--- Entries supplied ---

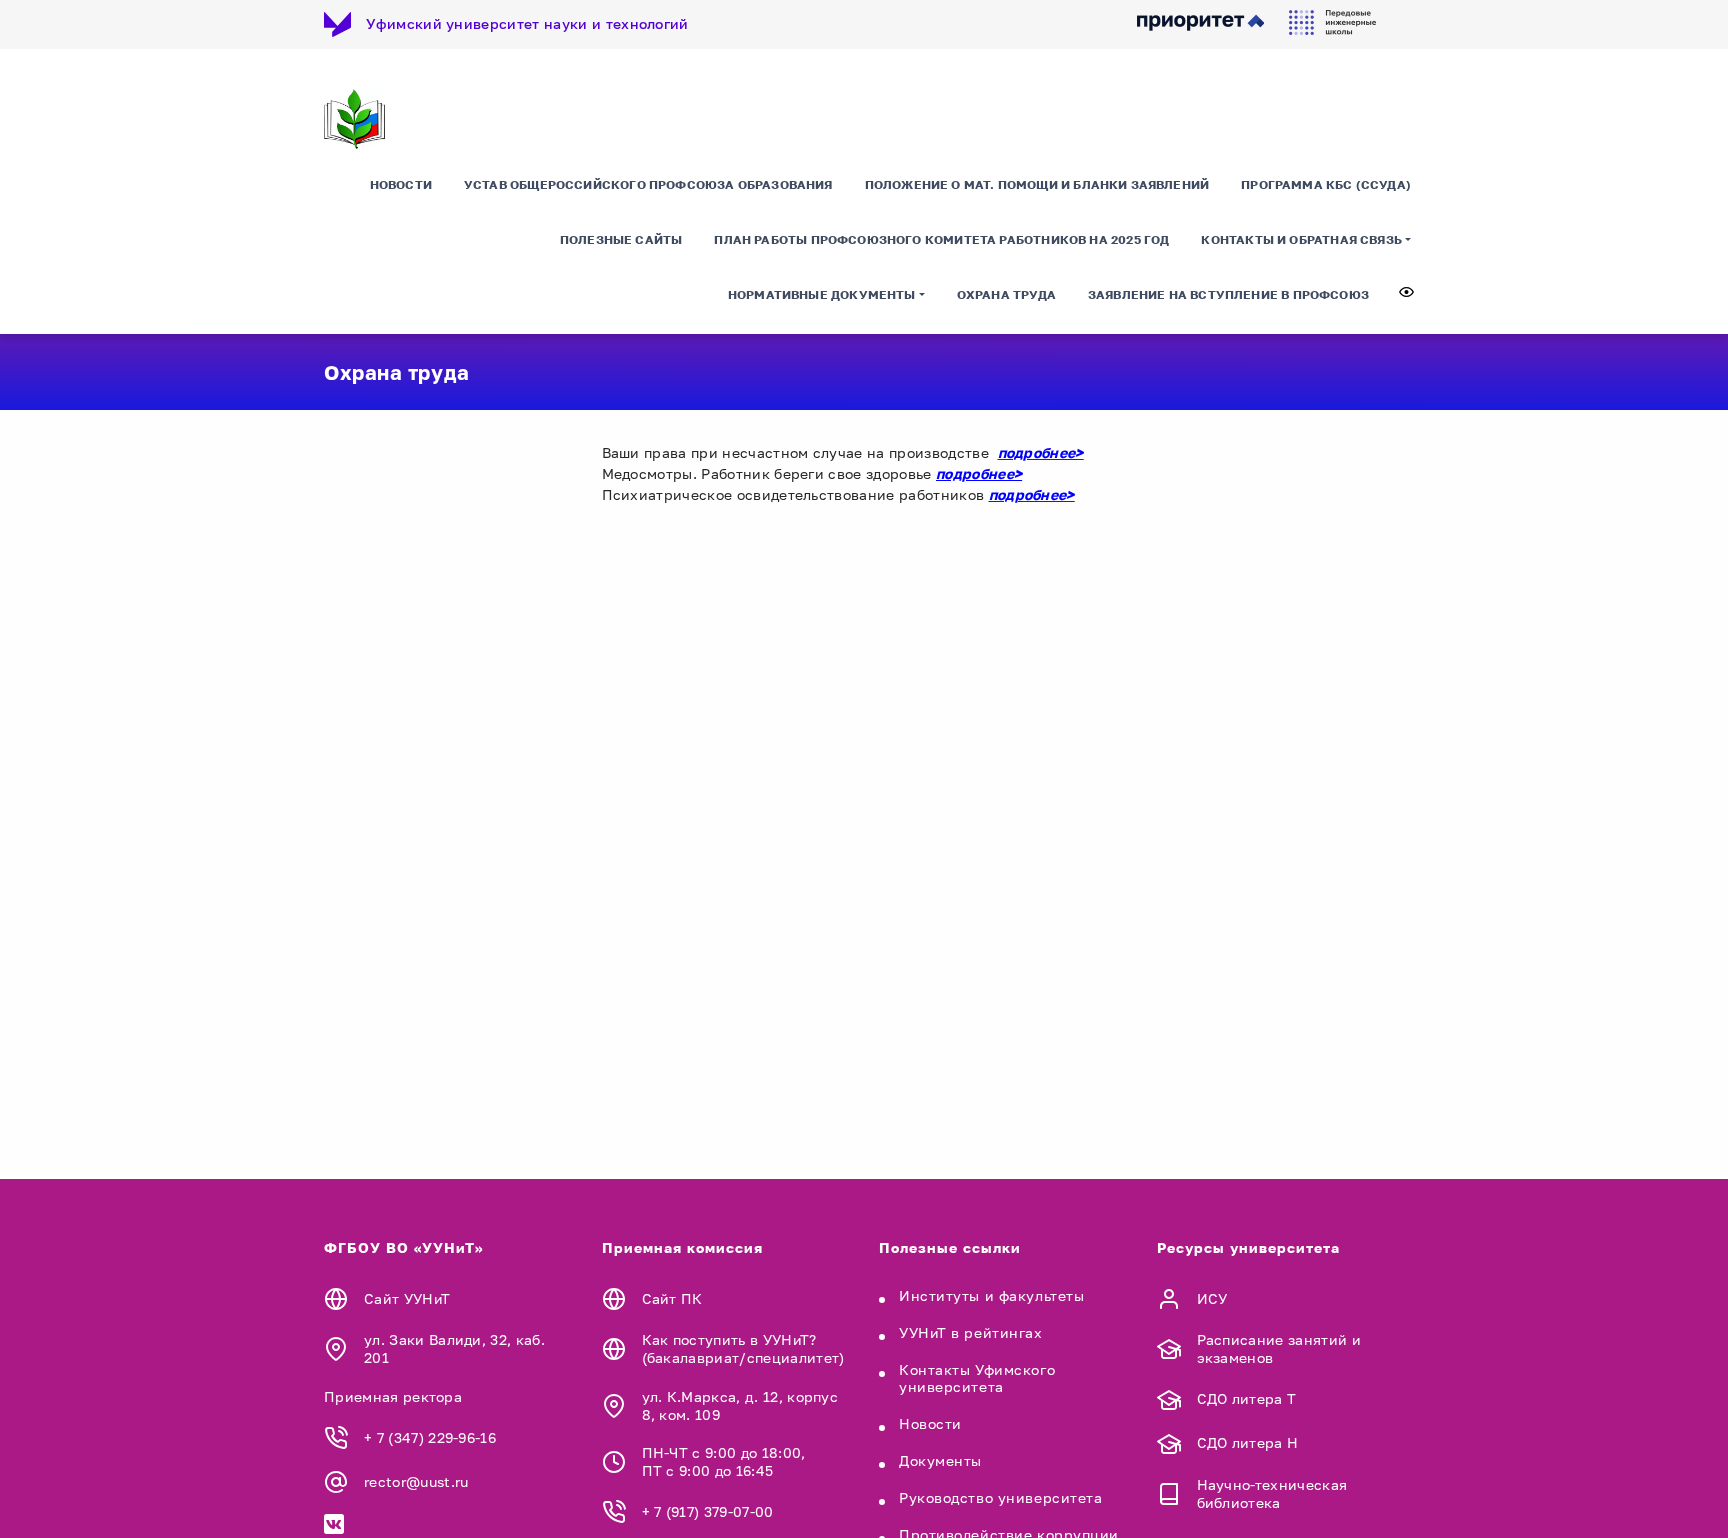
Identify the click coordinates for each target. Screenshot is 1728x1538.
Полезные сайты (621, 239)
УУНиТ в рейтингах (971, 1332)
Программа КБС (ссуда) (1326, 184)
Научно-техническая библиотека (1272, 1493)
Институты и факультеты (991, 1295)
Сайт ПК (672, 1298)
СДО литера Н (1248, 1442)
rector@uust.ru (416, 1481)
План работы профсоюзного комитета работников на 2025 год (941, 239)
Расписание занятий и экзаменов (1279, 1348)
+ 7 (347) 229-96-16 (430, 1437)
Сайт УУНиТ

---

[Required work]: Produce a verbatim copy of all records, minus pictures.

[Reply to the exercise]:
Identify the click coordinates for each target. Screenshot is 1728x1538.
Полезные сайты (621, 239)
УУНиТ в рейтингах (971, 1332)
Программа КБС (ссуда) (1326, 184)
Научно-техническая библиотека (1272, 1493)
Институты и факультеты (991, 1295)
Сайт ПК (672, 1298)
СДО литера Н (1248, 1442)
rector@uust.ru (416, 1481)
План работы профсоюзного комитета работников на 2025 год (941, 239)
Расписание занятий и экзаменов (1279, 1348)
+ 7 (347) 229-96-16 (430, 1437)
Сайт УУНиТ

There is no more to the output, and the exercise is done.